The Progress Trust was never doctrinaire. This meant it could be criticised for lack of principle and backbone, especially once Margaret Thatcher became leader. It was “uneasy from the start” about her, uneasy too about the Falklands War, though once that campaign had ended in victory, her position within the party became much stronger.
But as Ritchie says, the Progress Trust was “too broad a church for enthusiasts of any persuasion”, and harboured a fundamental suspicion “of any Conservative who might allow his principles to bring down, or make less likely, a Conservative Government”.
Political history tends to be dominated by the leaders who struggled with the issues of the day, and took the credit for solving them or the blame for failing to do so. We have had 14 Prime Ministers since the war, nine of them Conservative: Churchill, Eden, Macmillan, Douglas-Home, Heath, Thatcher, Major, Cameron and May.
Two of these, Douglas-Home and Cameron, belonged to the Progress Trust. The first of these records, in his memoirs, The Way The Wind Blows, being asked by Central Office, before the 1964 general election, “to try to distil on a few sheets of paper something of my political philosophy”, and goes on:
“In any political office which I had held I had always tried to keep open as many policy options as possible, and that is why I like the definition of Conservatism as ‘doing the right thing at the right time’.”

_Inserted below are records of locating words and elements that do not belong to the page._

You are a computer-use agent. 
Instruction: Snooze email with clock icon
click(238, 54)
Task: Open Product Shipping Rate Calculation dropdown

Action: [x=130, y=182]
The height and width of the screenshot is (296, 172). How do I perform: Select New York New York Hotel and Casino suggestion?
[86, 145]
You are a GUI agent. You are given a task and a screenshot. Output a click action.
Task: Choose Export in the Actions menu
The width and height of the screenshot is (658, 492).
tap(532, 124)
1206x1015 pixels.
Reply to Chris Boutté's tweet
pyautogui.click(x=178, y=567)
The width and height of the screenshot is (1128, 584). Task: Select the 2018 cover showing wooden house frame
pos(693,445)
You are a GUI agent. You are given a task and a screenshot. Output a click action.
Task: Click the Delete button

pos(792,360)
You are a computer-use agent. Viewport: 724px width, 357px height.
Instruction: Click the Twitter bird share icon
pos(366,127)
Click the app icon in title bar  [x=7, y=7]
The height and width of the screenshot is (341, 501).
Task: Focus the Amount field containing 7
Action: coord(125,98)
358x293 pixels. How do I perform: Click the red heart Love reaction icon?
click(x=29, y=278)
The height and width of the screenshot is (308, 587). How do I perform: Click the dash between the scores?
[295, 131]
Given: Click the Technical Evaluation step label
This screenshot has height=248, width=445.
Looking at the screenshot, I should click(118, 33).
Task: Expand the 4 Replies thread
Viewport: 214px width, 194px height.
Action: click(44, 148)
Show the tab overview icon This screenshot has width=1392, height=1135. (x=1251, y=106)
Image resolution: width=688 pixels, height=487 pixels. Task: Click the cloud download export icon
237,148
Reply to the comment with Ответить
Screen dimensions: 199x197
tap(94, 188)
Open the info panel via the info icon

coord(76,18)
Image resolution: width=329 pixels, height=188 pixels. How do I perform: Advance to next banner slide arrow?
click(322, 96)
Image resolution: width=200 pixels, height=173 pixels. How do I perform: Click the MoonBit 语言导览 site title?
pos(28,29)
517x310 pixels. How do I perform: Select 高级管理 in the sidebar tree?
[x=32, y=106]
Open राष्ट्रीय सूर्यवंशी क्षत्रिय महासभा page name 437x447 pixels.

Most members of the Progress Trust would have agreed with that. Ritchie, who produced a weekly “Research Note” for the Trust from 1982 until it was wound up in 2005, observes that its members had no desire to dazzle by producing original ideas, and would greet with unreceptive politeness anything with “a libertarian or anarchic streak” which he “mischievously proposed” to them.
A few Conservatives in each generation possess the urge, and the intellect, to try to identify and expound the principles on which Conservative policies should rest. Enoch Powell, for whom Ritchie also worked, was one such figure, and Keith Joseph another.
But for most Conservatives, politics is more a matter of a constantly evolving tradition of behaviour, and it is here that Ritchie’s unsensational, quietly amusing work is so enlightening. We are reminded that it is quite usual in politics to be baffled and indecisive, and that what leaders can do depends not merely on their own abilities, but on what their followers will bear.
And some questions, such as Britain’s relations with the continent of Europe, take a very long time to resolve, or perhaps can never be resolved, and are only susceptible to better and worse forms of handling. On 20th May 1970, members of the Progress Trust held a meeting at which, according to the minutes,
“The idea of a referendum on the Common Market was discussed. It was agreed that it would be very difficult to compose the questions, and that it was against the Constitution…the best compromise would be for Members to hold consultations with their constituents and then to have a Free Vote in Parliament.”